Count the lines in the records that contain the string "icon", treating uppercase and lowercase letters as different. Give only the number.

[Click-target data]
———

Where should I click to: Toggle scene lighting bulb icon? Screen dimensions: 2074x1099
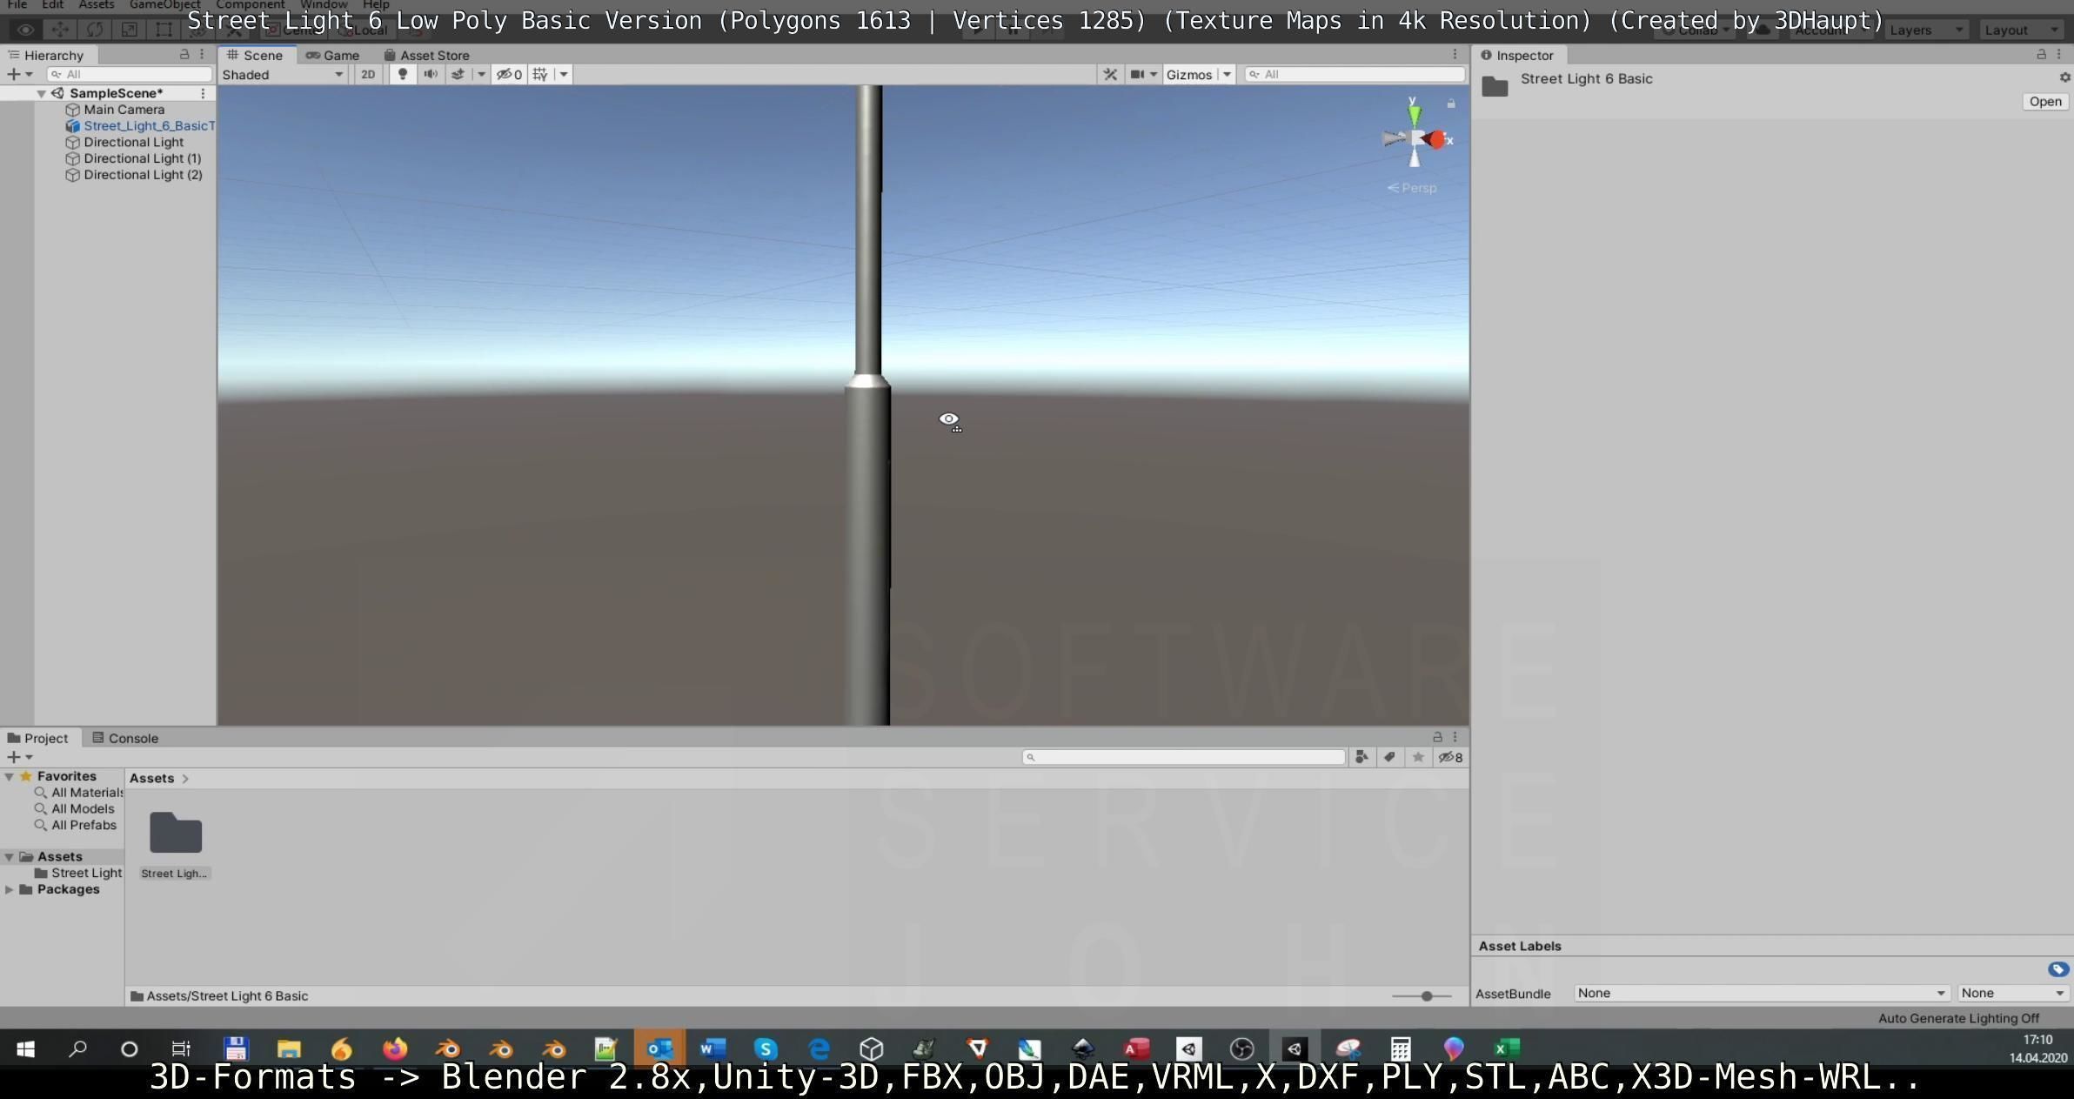tap(402, 75)
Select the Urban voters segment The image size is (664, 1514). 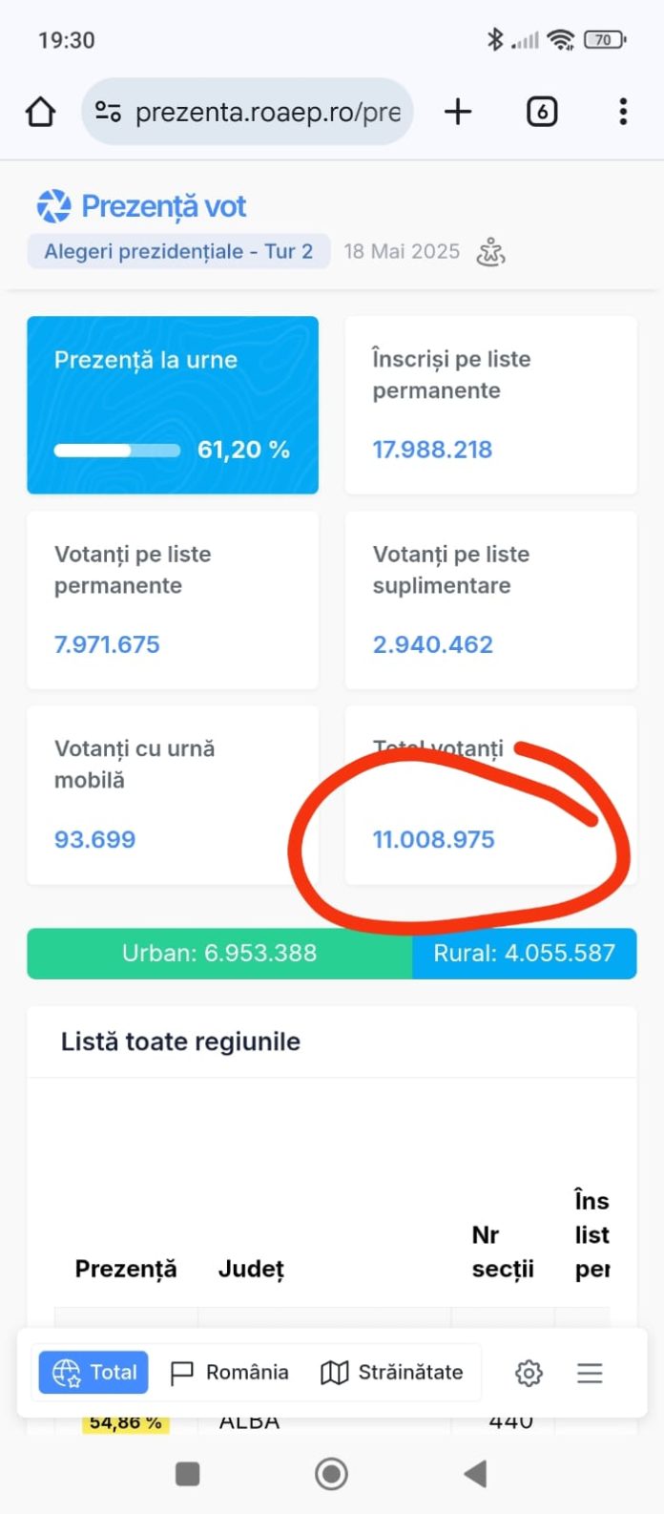pos(219,953)
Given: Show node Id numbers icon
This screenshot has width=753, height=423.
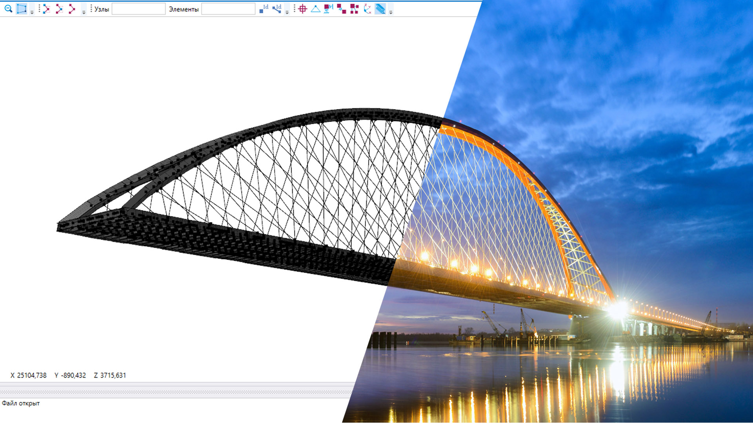Looking at the screenshot, I should 264,9.
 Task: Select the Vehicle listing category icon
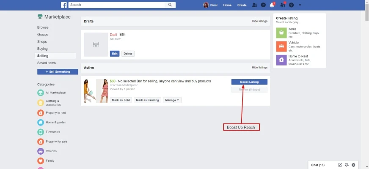pos(281,46)
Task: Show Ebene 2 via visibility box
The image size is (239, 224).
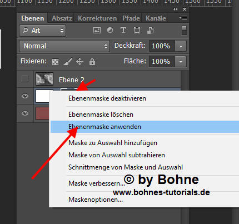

———

→ The completed task:
3